**Work task:**
Below are some entries. Output each one exactly as it appears.

**Record excerpts:**
Segment Open

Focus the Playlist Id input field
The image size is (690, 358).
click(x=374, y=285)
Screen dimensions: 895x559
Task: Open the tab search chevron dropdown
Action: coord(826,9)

Segment Closed

**Reply to the exercise:**
Focus the Playlist Id input field
The image size is (690, 358).
click(x=374, y=285)
Screen dimensions: 895x559
Task: Open the tab search chevron dropdown
Action: coord(826,9)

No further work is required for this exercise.